The same comic space is in full force in her constant arguments with retrograde, less than symmetrical and most likely no-flossing Mike. Its constant presence and influence on the narrative development allows the spectators to understand that both Abby and Mike, in spite of appearances to the contrary, will become ideal subjects for the genre (unlike Colin, whose professional status, political correctness and physical symmetry are coded as boring and deadly). As usual, the lovers are the last to realize that they are attracted to one another but in this film this comes as a revelation to both of them, as a shock that, as in Shakespeare’s best comedies, will forever change their lives and, gregariously, reinforces the willing spectators’ belief in the supremacy of desire over all earthly things. Conversely, the happy ending is, in this as in many other films, rather deflating. Abby and Mike’s literal reconciliation and final clinch takes place in a hot air balloon, a space more openly magic and “special” than the more realistic locations of the rest of the movie, but the clumsy and too-obvious rear projection employed in this last scene may work, with many spectators, to break the illusion and distance us from the powerful magic atmosphere of the middle section.

The magic space of romantic comedy and its presence in the middle section of many examples of the genre is so powerful and spectators have internalized it to such an extent that it can sometimes produce unexpected effects. In another movie from 2009 also set in Los Angeles, I Love You Man, the magic space is firmly in place even though sexual desire often becomes a secondary part of the action and is generally subservient to male friendships and what Eve Sedgwick calls male homosocial desire. The strong articulation of a magic space in a film which is very much about the relationship between two heterosexual male friends energizes that friendship and gives it an uncanny intensity to which we are unaccustomed in our culture. The conventions conjured up by the film in order to construct this space are the usual ones in romantic comedies, but the relationship that this magic space protects and celebrates is openly not sexual. A text like I Love You Man that celebrates friendship through the same mechanisms that romcom has used for centuries to celebrate desire is still so unusual that it puzzles even as it fascinates. What it proves, in any case, is the lingering power of the comic space in the genre and its endless potential to guarantee the continuing evolution and the unacknowledged variety and complexity of romantic comedy.[1]

References:

Deleyto, Celestino. The Secret Life of Romantic Comedy. Manchester: Manchester University Press, 2009. Print.
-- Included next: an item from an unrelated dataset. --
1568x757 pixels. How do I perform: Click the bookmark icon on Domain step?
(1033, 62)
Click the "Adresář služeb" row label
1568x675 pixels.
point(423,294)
Frye, Northrop. Anatomy of Criticism: Four Essays. Princeton: Princeton University Press, 1957. Print.

—. A Natural Perspective: The Development of Shakespearean Comedy and Romance. New York: Columbia University Press, 1965. Print.

Giddens, Anthony. The Transformation of Intimacy: Sexuality, Love & Eroticism in Modern Societies. Cambridge: Polity Press, 1992. Print.

Greenblatt, Stephen. Shakespearean Negotiations. Oxford: Clarendon Press, 1988. Print.

Jeffers McDonald, Tamar. Romantic Comedy: Boy Meets Girl Meets Genre. London & New York: Wallflower, 2007. Print.

Krutnik, Frank. “Conforming Passions?: Contemporary Romantic Comedy.” Genre and Contemporary Hollywood. Steve Neale (ed). London: British Film Institute, 2002. 130-47. Print.

Neale, Steve. “The Big romance or Something Wild?: romantic comedy today.” Screen 33.3 (1992): 284-99. Print.

Neale, Steve and, Frank Krutnik. Popular Film and Television Comedy. London & New York: Routledge, 1990. Print.

Palmer, Jerry. Taking Humour Seriously. London and New York: Routledge, 1994. Print.

Sedgwick, Eve Kosofsky. Between Men: English Literature and Male Homosocial Desire. New York: Columbia University Press, 1985. Print.

Seidman, Steven. Romantic Longings: Love in America, 1830-1980. London & New York: Routledge. 1991. Print.

Thomas, Deborah. Beyond Genre: Melodrama, Comedy and Romance in Hollywood Films. Moffat: Cameron & Hollis, 2000. Print.


[1] Research towards this article was funded by the Spanish Ministry of Science and Innovation (project. nos. HUM2004-00418 and FFI2010-15312). I would also like to thank the two anonymous readers for their comments and suggestions.